Print the line containing "Image resolution: width=600" and all lines after it to the end of the records below, exactly as written. No pictures.

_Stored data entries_
....

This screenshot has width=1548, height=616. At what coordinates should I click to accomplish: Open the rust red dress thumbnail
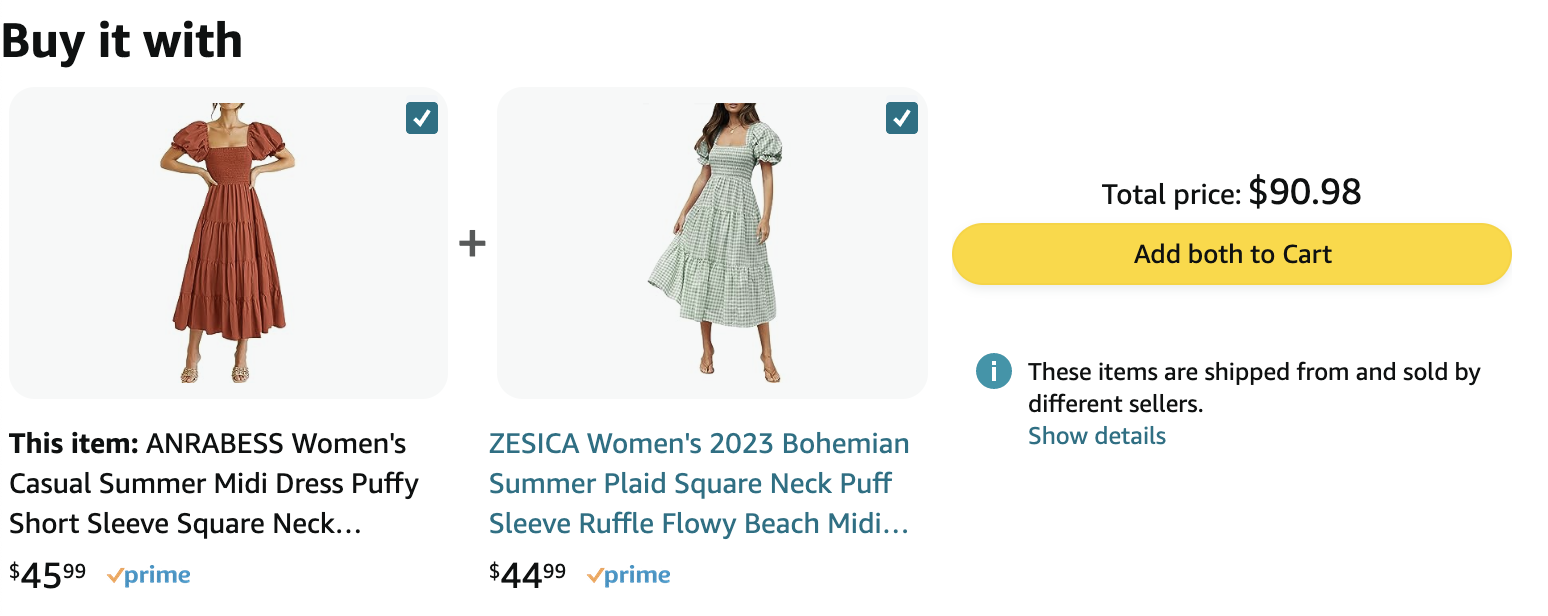click(228, 243)
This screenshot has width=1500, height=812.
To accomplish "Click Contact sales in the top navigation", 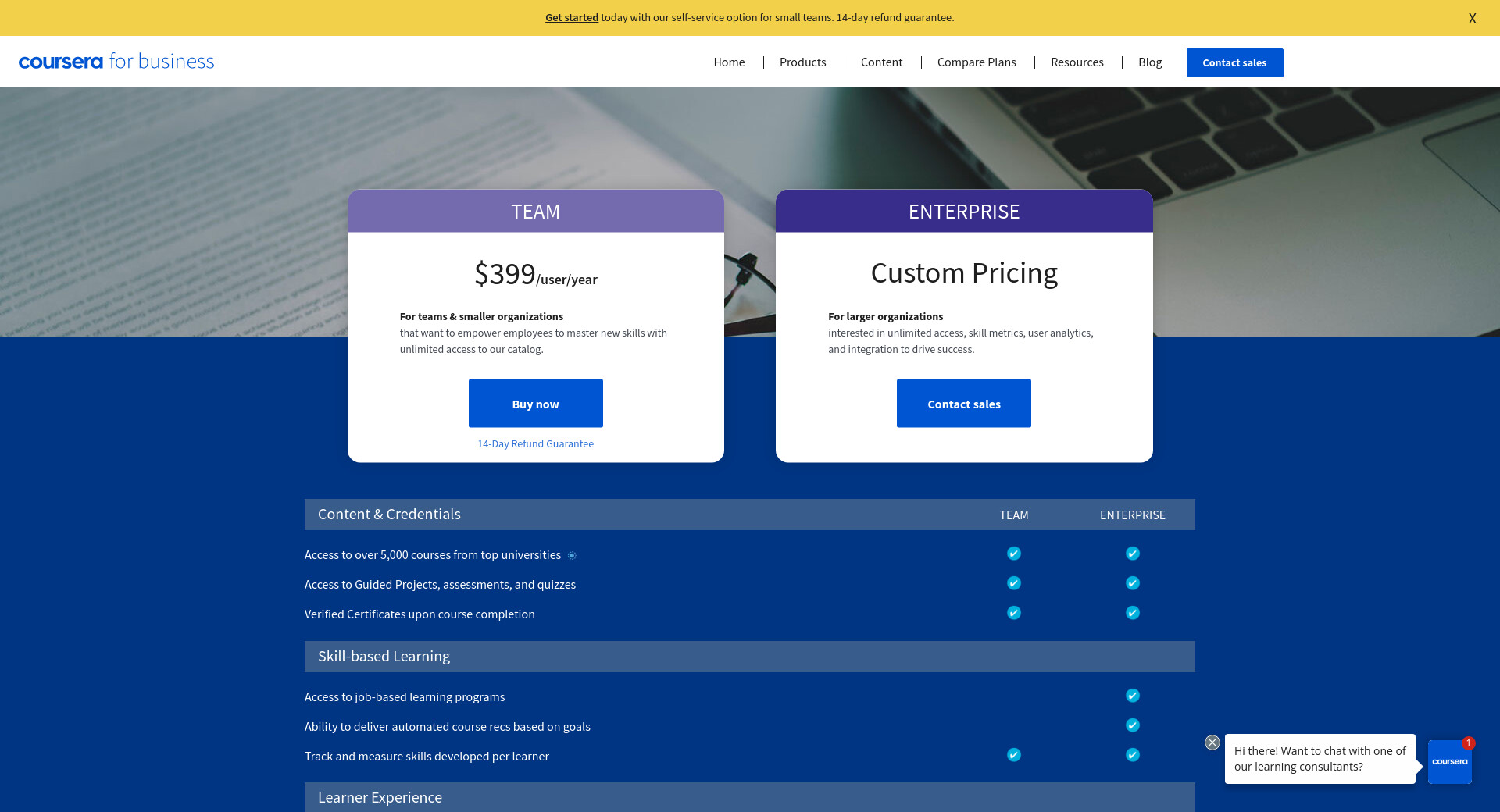I will (1234, 62).
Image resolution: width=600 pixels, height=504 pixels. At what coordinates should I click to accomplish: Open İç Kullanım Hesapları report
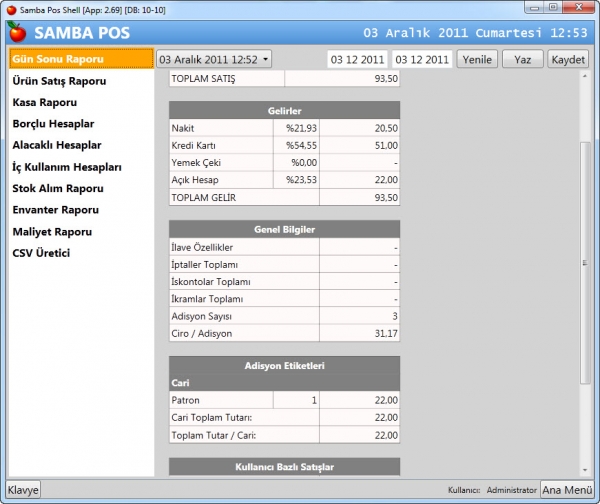coord(67,167)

....

_Expected output_
Image resolution: width=600 pixels, height=504 pixels. At what coordinates should I click to accomplish: Open İç Kullanım Hesapları report
coord(67,167)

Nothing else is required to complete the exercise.